__COMPLETE THE FOLLOWING__.
a – List every username that appears as a post header in the forum thread below.
b – Answer these questions about the forum thread below.
(i) What date is shown on the posts?
(ii) According to DOMS, what is the woman's profession?
(iii) What site abbreviation does BoneCrusher use in his final paragraph?
c – Output everything in the forum thread from "Yeah you should" down to "don't like that.".

__SOURCE EXCERPT__.
>> Begin
Yeah you should learn some restraint. That's the lady who is going to be grading your tests. Not to mention it's disrespectful. Women don't like that.


----------



## BoneCrusher (Dec 6, 2007)

Goodfella9783 said:


> Agreed. I don't even think he's an idiot though. I just think he's young and doesn't hold anything back regarding how silly of a question it is. Some people seem to get annoyed to easily by him. I dont understand it.


That's common on the internet though.  People say shit to me in here that they'd neeeever say to my face.  The filters for various types of social behavior come off and the bullshit flies because there are no consequences.

There's already been several of us in here expressing to varied degrees the distaste we feel about the issue.  I guarandamntee you if I saw a grown man in person treating a kid the way he gets treated in here I'd react.


----------



## DOMS (Dec 6, 2007)

Not to mention that fact that she's a teacher, a tough profession, and probably doesn't deserve his shit.

It doesn't matter about his grades though.  Unless the questions are similar to "If you have 5 razorblades in your mount, and you take out two, how quickly will you die anyway?", he's not going to get an A.


----------



## danny81 (Dec 6, 2007)

BoneCrusher said:


> That's common on the internet though.  People say shit to me in here that they'd neeeever say to my face.  The filters for various types of social behavior come off and the bullshit flies because there are no consequences.
> 
> There's already been several of us in here expressing to varied degrees the distaste we feel about the issue.  I guarandamntee you if I saw a grown man in person treating a kid the way he gets treated in here I'd react.



ya everyone gets maaaaaaaaaddddddd tough when there on the internet.


----------



## bigss75 (Dec 6, 2007)

danny81 said:


> ya everyone gets maaaaaaaaaddddddd tough when there on the internet.


----------



## BoneCrusher (Dec 6, 2007)

danny81 said:


> lol. u should see my teachers they get really mad wen i say shit. like i told my one teacher to put a tampon in and stop PMSing and now she hates me.


Yeah but see you create your own troubles like that.  I don't like wiggers and wangstaz (they're fake), people that are disrespectful to others especially the people that deserve better such as teachers.  You act like that, you push people like me away and attract shit from people like Iain and DOMS.  That, my young friend, is called karma.  

How you treat the world around you has a lot to do with how the world treats you.  Jeffery Dahmer is a good example.  He was a homosexual cannibalistic serial killer that trapped, molested, and killed mostly young men ... and then ate chunks of them.  He died in prison by getting a broom stick shoved up his ass ... after he was beat down real well.  Karma is a bitch ... 

Sooo you come in here posting like you're a moron, typing like you are mentally challenged, and well ... saying dumb shit (that razors in the mouth thing ... wtf were you thinking!?!?!?  Don't answer that question was rhetorical).  Then you wonder why people get sideways with ya.  Karma.  Yo get what you give here at IM.  I've seen other people get ran outta here on the same day they came in for less than what you've pulled.
>> End
__GIVEN MATERIAL__.
>> Begin
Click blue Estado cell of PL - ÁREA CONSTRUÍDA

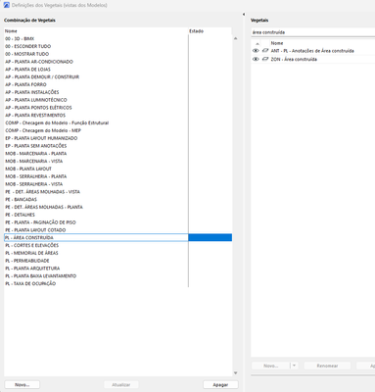pyautogui.click(x=211, y=237)
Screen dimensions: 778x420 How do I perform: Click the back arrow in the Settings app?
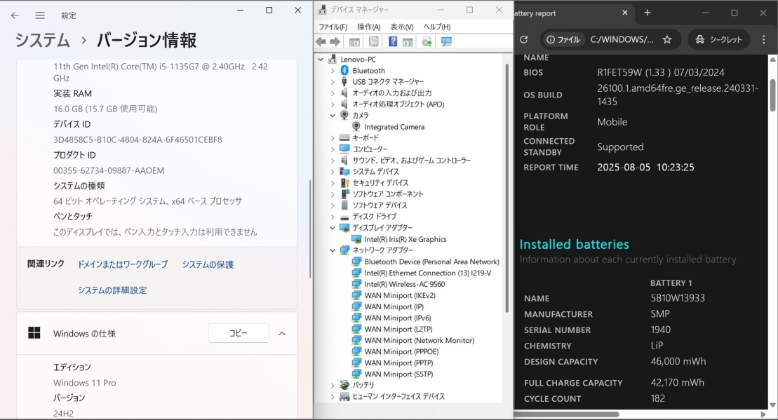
>> End
__PER-TASK OUTPUTS__.
a –
BoneCrusher
DOMS
danny81
bigss75

b –
(i) Dec 6, 2007
(ii) She is a teacher.
(iii) IM

c –
Yeah you should learn some restraint. That's the lady who is going to be grading your tests. Not to mention it's disrespectful. Women don't like that.